C’est dire l’importance d’une réflexion critique qui situe le discernement communautaire dans son ordre, c’est-à-dire comme un comportement pastoral, inspiré par la foi. L’enjeu, en effet, en marque l’esprit : il s’agit de reconnaître l’appel de Dieu dans une option à prendre par une communauté au service de l’Église.
Dans cet éclairage les décisions trouvent leur vrai sens, qu’il s’agisse d’une nouvelle implantation, de la fermeture d’une maison aussi bien que de modifier un emploi du temps ou le style d’un accueil. Les problèmes abordés ne sont plus seulement administratifs, pédagogiques, financiers ou psychologiques mais, en dernière analyse, ils sont toujours, peu ou prou, missionnaires.
Ceci requiert une double attention : aux personnes d’une part, aux exigences de l’évangélisation d’autre part. Être attentif aux personnes, cela veut dire aider chacune à reconnaître ses dons et ses charismes et à les distinguer de ce qui serait tentation ou caprice. Reconnaître les exigences de l’évangélisation, c’est percevoir les signes des temps et leur expression dans les besoins pastoraux de l’Église. A la source de tout discernement communautaire, il y a la conviction que le chemin qui amène chaque personne à obéir à l’appel du Seigneur, la conduit, au sein d’une communauté, à entrer dans la mission évangélisatrice de l’Église. Le discernement doit faire apparaître comment le projet personnel de chacun s’inscrit, en le construisant, dans le projet missionnaire de la communauté. Telle est la problématique spirituelle d’un discernement communautaire mené selon le charisme de la congrégation [1].
Le déploiement du discernement s’effectue selon le lieu réel où il se situe, à savoir en communauté. Quelle communauté ? Il ne s’agit ici ni d’un groupe sociologique, ni d’une équipe « fonctionnelle », mais, plus radicalement, d’une communauté de foi.
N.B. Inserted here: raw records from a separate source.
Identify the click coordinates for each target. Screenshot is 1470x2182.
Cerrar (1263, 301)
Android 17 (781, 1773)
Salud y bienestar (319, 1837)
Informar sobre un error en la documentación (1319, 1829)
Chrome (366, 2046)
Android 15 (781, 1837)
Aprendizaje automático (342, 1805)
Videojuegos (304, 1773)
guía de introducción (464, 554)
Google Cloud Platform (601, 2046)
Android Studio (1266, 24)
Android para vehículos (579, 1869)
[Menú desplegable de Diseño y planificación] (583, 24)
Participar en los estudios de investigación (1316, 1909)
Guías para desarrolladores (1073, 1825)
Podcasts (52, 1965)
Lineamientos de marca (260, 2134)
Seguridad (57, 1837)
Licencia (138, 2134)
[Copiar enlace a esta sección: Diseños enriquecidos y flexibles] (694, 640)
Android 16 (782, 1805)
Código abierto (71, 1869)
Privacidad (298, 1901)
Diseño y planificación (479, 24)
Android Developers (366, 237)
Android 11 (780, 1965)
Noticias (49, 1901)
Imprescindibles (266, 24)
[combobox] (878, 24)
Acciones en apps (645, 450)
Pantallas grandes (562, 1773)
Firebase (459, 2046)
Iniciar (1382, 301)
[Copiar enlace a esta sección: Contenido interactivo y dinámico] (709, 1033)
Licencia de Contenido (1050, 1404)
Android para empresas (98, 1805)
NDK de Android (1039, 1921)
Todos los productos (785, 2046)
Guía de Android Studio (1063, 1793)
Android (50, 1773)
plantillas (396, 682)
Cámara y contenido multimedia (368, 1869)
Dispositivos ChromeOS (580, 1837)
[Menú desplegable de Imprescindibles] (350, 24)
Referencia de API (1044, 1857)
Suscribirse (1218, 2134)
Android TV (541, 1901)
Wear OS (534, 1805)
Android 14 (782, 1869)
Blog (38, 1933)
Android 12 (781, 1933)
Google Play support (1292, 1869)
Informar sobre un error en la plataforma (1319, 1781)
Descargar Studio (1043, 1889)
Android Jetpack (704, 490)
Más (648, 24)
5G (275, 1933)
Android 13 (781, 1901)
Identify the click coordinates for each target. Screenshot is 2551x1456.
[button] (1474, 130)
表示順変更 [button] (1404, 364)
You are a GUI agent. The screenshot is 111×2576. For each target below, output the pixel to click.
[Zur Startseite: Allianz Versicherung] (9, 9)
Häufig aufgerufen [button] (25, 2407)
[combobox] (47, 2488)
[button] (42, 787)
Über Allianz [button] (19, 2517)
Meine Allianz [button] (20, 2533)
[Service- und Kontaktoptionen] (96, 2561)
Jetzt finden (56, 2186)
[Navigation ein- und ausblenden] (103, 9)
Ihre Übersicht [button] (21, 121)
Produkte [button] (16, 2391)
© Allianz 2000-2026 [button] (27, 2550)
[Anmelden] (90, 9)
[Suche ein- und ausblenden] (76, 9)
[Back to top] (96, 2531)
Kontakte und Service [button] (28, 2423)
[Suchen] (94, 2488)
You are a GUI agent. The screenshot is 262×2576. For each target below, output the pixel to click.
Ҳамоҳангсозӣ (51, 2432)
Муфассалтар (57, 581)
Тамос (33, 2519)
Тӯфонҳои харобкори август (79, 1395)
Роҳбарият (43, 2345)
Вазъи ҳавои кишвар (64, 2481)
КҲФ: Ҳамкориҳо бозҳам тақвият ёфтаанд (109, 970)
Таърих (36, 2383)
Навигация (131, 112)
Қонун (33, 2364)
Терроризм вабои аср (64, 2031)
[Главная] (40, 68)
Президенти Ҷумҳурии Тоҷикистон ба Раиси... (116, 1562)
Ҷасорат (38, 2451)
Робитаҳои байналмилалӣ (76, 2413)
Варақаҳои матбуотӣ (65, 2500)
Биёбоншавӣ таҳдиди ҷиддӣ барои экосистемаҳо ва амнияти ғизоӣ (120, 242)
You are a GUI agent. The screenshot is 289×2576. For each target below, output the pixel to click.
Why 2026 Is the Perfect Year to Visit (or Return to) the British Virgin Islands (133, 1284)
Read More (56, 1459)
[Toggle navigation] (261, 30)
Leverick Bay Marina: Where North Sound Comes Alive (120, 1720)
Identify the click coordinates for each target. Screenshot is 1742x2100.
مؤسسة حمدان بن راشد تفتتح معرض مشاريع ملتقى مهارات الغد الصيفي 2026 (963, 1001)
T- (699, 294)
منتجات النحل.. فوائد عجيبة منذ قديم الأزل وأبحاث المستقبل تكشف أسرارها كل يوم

Celle-ci est placée, dans l’Esprit Saint, au cœur de plusieurs cercles concentriques : Église, congrégation, fraternité de base. Cette situation fournira le plan de cette étude.
Discerner dans l’Église : l’Esprit et l’évangélisation
Le discernement communautaire est donc une certaine manière de vivre selon l’Esprit, qui « ne cesse de rassembler » l’humanité en un seul Peuple à la louange de la gloire de Dieu. Le mystère de l’Église – icône de la Trinité – est la lumière dans laquelle chaque communauté doit, d’emblée, se situer pour choisir et décider [2].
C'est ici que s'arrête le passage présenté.